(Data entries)
....
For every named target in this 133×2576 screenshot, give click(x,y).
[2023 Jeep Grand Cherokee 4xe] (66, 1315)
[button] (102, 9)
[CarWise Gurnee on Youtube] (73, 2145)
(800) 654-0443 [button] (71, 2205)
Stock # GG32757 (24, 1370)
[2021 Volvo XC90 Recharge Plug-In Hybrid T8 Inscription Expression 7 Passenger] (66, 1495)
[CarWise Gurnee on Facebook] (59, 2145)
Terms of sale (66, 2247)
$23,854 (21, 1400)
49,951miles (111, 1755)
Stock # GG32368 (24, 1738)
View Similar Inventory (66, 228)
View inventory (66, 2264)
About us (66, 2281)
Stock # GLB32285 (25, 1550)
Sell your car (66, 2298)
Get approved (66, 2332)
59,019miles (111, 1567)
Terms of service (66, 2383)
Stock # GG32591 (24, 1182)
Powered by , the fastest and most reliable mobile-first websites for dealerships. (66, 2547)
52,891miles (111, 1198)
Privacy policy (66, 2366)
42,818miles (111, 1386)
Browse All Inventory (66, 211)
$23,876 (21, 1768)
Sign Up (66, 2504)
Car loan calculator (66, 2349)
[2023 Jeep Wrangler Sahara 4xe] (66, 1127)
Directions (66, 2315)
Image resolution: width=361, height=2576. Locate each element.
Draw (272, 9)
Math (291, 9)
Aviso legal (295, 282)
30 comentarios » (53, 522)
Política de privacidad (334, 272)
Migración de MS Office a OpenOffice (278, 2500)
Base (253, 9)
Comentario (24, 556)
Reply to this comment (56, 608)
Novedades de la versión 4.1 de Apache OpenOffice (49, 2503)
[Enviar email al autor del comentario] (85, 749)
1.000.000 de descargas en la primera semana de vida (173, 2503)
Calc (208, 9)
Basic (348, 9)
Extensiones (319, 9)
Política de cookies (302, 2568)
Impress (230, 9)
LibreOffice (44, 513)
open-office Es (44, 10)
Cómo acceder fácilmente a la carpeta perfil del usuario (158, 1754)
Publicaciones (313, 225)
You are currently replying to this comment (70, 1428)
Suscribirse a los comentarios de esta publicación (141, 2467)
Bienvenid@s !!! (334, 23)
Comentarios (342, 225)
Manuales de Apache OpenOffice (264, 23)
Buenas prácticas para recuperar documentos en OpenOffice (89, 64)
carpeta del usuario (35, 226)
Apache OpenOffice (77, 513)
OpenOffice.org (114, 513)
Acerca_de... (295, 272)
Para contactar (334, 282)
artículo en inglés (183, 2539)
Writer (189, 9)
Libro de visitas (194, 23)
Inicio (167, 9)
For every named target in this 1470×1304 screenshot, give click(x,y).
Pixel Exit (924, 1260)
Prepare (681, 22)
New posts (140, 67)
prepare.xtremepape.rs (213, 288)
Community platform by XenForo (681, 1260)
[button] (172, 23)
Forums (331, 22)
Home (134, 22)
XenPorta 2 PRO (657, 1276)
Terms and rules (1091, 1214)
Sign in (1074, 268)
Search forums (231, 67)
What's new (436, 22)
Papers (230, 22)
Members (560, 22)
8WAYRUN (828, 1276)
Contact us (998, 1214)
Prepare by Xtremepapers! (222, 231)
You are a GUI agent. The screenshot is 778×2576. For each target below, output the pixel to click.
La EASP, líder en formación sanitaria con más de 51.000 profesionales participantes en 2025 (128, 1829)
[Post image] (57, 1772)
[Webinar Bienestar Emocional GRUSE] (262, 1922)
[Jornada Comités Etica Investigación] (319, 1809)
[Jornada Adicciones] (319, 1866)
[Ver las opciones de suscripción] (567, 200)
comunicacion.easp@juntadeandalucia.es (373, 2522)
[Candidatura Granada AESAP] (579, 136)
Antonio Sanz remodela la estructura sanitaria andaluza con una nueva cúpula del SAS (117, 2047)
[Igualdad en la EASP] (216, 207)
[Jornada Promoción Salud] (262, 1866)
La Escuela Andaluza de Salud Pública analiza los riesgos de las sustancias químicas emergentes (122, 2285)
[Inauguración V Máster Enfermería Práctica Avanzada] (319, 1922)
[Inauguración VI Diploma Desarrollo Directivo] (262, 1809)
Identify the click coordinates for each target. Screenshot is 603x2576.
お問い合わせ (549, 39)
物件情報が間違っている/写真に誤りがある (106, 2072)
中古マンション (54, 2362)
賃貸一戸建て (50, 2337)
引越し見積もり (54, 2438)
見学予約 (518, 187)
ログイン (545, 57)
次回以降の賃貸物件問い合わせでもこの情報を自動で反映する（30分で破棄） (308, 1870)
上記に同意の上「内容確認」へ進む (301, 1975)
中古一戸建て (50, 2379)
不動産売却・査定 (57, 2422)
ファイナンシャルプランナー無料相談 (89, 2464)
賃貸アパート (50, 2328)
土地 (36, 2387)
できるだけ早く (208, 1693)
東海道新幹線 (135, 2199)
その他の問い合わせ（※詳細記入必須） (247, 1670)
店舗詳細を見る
....
TASK DIRECTIONS:
Search the entries for the line holding "ファイナンシャルプランナー無料相談 (89, 2464)". Return that line and the ones after it through the last, exactly.

RESPONSE:
ファイナンシャルプランナー無料相談 (89, 2464)
賃貸アパート (50, 2328)
土地 (36, 2387)
できるだけ早く (208, 1693)
東海道新幹線 (135, 2199)
その他の問い合わせ（※詳細記入必須） (247, 1670)
店舗詳細を見る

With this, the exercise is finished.